However, tension remained, as proven at the end of the month when it was reported that Gannon left the team bus on a pre-match journey after rowing with assistant manager Geoff Horsfield (who had been appointed by Adams). Gannon had previously told the press his staff were 'underqualified', though insisted any changes would be 'implemented at a later stage' and that Horsfield was a 'great assistant'. This came on the same day that local paper The Sentinel ran an editorial that questioned his loan signings, his decision to drop Gary Roberts and branded his tactics and team selections as baffling. After Horsfield was told to stay away from the club for two weeks he was invited back to his assistant role as before, with no disciplinary action taken against either party. As the club fell to seventh in the tale, Gannon made another loan signing by bringing Dominic Blizzard in from Bristol Rovers. Results continued to go against the Vale though, as on 19 March they lost 3–0 at Accrington Stanley, and as a result dropped out of the play-off zone for the first time in the season. Ugly post-match scenes at the Crown Ground saw Geohaghon confront fans who singled him out for abuse, whilst Gannon was ushered quietly out of the back door. Roberts told the media "I don't think the manager likes me and, to be honest, I don't like him". Rumours circulated that Gannon would soon be on his way out. These rumours were proved accurate two days later, as Gannon's departure was confirmed by the club. Loan signing Blizzard also left. Mark Grew took over as caretaker manager, though following a 2 April defeat to leaders Chesterfield he was forced to admit that automatic promotion was now out of reach. Later in the month Grew released Kristian Cox, before a home defeat to bottom-of-the-table Stockport County on 23 April meant that winning their remaining three games no longer guaranteed them a play-off spot. Their penultimate game of the season was a 7–2 mauling of Morecambe, which saw Louis Dodds and Justin Richards score the first hat-tricks at Vale Park since Martin Foyle hit three in 1994. This was also the club's biggest home victory in more than fifty years. The final game of the season saw a celebratory pitch invasion at Underhill, as Barnet secured their Football League season with a 1–0 victory over Vale.

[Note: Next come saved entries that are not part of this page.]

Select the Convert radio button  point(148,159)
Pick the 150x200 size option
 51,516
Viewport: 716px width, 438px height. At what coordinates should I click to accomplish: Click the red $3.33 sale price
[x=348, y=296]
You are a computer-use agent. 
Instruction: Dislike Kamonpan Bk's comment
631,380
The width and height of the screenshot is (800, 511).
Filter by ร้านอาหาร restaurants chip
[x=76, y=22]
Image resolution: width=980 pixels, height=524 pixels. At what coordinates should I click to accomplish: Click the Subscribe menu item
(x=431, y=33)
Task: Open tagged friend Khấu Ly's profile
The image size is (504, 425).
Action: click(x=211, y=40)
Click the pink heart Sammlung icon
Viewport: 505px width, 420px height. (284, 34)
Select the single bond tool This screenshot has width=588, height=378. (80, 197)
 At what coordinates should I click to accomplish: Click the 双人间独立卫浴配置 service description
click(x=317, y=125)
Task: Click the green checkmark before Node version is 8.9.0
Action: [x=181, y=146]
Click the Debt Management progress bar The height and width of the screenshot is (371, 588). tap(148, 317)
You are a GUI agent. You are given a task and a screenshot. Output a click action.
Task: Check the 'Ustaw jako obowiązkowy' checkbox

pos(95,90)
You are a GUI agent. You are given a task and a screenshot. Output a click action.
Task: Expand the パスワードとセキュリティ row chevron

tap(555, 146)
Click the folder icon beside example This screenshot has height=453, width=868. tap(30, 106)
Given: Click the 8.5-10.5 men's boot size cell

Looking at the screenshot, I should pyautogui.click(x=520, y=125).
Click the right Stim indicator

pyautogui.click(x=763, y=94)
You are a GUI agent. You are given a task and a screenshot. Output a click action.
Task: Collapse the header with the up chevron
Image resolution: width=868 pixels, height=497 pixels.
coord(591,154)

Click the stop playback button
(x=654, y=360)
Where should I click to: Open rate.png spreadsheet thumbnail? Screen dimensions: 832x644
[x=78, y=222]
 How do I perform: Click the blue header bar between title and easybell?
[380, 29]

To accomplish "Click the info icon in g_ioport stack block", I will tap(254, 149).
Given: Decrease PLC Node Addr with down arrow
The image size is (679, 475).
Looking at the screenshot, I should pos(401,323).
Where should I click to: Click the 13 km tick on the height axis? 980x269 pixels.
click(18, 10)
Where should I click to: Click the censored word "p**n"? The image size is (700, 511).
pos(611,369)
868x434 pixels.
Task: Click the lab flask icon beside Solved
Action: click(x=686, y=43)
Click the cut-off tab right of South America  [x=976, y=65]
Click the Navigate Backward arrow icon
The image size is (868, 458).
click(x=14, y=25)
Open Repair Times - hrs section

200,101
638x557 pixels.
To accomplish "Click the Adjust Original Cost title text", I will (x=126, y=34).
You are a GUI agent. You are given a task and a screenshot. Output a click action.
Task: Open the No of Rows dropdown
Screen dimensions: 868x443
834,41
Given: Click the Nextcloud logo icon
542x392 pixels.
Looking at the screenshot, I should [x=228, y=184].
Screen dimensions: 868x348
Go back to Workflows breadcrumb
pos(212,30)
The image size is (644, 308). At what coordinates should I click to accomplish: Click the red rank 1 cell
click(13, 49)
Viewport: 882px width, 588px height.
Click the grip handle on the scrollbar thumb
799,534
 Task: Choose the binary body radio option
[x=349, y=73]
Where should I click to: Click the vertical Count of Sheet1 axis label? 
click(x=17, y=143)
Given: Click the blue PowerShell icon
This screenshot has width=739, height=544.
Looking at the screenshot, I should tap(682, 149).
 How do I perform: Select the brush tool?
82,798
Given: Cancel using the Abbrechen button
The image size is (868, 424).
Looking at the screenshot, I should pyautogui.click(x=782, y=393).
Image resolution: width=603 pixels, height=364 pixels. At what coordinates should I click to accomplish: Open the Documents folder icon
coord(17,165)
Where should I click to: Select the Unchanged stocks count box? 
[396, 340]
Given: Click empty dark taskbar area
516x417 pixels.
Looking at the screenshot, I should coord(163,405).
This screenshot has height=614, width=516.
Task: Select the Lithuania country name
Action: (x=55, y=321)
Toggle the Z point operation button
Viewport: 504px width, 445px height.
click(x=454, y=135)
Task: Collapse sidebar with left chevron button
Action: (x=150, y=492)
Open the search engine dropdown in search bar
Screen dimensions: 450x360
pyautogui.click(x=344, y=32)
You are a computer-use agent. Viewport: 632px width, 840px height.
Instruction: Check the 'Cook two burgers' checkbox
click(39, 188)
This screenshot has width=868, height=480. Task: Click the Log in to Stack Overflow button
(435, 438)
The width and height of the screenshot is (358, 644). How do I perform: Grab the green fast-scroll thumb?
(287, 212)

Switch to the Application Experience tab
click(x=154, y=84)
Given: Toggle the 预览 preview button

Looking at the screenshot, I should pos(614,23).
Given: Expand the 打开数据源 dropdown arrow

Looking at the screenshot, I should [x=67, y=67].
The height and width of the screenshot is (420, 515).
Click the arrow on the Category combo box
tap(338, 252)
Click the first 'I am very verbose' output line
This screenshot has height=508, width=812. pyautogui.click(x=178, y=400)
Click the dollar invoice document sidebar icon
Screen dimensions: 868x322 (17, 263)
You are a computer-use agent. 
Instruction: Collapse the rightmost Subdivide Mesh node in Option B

They finished in eleventh place with 65 points, one position and three points less than the previous campaign. Only Stevenage conceded fewer goals, though outside of the bottom two, only Bradford City and Hereford United scored fewer goals. They finished three points short of the play-offs following a point deduction to Torquay United and finished behind Crewe Alexandra on goal difference. Marc Richards was the top-scorer for the third successive season, netting twenty goals in all competitions. Justin Richards finished with 14 goals, and no other player hit double figures.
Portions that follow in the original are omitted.